Water treatment chemicals are primarily applied across four major sectors: industrial water treatment, municipal and drinking water treatment, sewage and wastewater treatment, and seawater desalination.
**Industrial Water Treatment:** Used for circulating cooling water (scale inhibitors, corrosion inhibitors, biocides), boiler water (softeners, oxygen scavengers), and process water (in industries such as petroleum, chemicals, power generation, and metallurgy) to prevent scaling, corrosion, and microbial growth.

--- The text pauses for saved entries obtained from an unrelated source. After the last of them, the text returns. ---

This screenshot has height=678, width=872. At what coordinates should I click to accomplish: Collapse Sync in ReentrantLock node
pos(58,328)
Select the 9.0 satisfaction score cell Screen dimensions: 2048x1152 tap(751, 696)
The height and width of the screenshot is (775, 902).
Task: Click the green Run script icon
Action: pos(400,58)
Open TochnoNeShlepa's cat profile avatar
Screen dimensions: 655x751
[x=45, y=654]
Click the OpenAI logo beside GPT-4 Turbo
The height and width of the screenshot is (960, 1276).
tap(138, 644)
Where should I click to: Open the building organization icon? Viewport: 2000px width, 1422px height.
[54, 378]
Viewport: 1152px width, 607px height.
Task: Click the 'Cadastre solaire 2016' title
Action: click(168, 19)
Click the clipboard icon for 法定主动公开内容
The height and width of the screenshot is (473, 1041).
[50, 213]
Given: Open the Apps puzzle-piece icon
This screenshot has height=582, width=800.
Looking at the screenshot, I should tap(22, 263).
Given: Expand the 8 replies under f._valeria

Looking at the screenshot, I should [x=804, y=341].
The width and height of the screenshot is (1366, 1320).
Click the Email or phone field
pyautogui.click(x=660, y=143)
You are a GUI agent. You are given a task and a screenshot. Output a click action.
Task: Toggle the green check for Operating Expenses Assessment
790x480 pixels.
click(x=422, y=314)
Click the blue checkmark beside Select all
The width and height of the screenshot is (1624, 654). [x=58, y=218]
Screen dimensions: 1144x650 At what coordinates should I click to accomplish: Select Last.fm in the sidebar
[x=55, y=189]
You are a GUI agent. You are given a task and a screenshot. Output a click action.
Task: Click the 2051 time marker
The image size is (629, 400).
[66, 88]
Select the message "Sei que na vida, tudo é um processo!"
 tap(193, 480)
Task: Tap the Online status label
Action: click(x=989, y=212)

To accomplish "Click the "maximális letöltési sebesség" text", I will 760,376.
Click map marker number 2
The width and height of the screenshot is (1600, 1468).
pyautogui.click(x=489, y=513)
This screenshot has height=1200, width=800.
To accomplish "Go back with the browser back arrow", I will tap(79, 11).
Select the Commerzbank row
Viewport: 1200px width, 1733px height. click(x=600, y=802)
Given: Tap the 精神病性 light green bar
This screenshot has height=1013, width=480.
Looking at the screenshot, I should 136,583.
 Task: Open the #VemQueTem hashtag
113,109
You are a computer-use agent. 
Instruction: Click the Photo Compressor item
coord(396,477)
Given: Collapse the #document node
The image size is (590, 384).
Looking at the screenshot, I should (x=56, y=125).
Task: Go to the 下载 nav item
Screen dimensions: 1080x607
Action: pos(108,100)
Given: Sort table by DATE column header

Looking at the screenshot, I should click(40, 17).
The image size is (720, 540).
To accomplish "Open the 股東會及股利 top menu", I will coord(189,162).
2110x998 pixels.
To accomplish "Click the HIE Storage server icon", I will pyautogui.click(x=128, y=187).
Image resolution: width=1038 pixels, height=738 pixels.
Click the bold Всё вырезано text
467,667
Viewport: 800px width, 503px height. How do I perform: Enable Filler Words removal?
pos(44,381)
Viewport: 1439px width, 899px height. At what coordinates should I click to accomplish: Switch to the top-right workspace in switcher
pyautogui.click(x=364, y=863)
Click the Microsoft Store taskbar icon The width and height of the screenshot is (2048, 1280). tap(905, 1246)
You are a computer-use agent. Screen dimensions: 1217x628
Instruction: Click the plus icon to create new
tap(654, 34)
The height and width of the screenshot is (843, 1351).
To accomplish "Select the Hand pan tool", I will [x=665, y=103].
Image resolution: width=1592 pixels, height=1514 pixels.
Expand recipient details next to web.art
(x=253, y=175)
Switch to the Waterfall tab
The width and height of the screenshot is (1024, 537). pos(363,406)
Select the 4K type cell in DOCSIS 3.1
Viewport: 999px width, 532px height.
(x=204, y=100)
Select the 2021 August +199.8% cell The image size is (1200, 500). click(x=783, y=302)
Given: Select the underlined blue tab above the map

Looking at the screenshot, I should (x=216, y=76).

**Municipal and Drinking Water Treatment:** Employs flocculants (e.g., PAC, PAM), disinfectants (e.g., sodium hypochlorite, chlorine dioxide), pH regulators, and adsorbents (e.g., activated carbon) to remove suspended solids, pathogens, odors, and heavy metals, thereby ensuring the water meets drinking water standards.
**Sewage and Wastewater Treatment:** Covers both municipal and industrial wastewater; utilizes flocculants/coagulant aids (e.g., polyacrylamide), dewatering agents, demulsifiers (for oily wastewater), decolorizing agents, redox agents (for treating cyanide and chromium residues), and disinfectants to achieve solid-liquid separation, reduce COD/BOD levels, and ensure compliance with discharge standards.
**Seawater Desalination:** Involves the addition of scale inhibitors (e.g., polyphosphates, organic phosphonates), flocculants, and cleaning agents to membrane-based (reverse osmosis) and distillation processes to prevent membrane scaling and fouling, thereby enhancing operational efficiency.
Furthermore, specialized applications - such as oilfield reinjection water (utilizing dedicated purification agents and biocides), reclaimed water reuse, sludge treatment (employing conditioning and dewatering agents), and cooling tower systems - also rely extensively on compounded water treatment chemicals.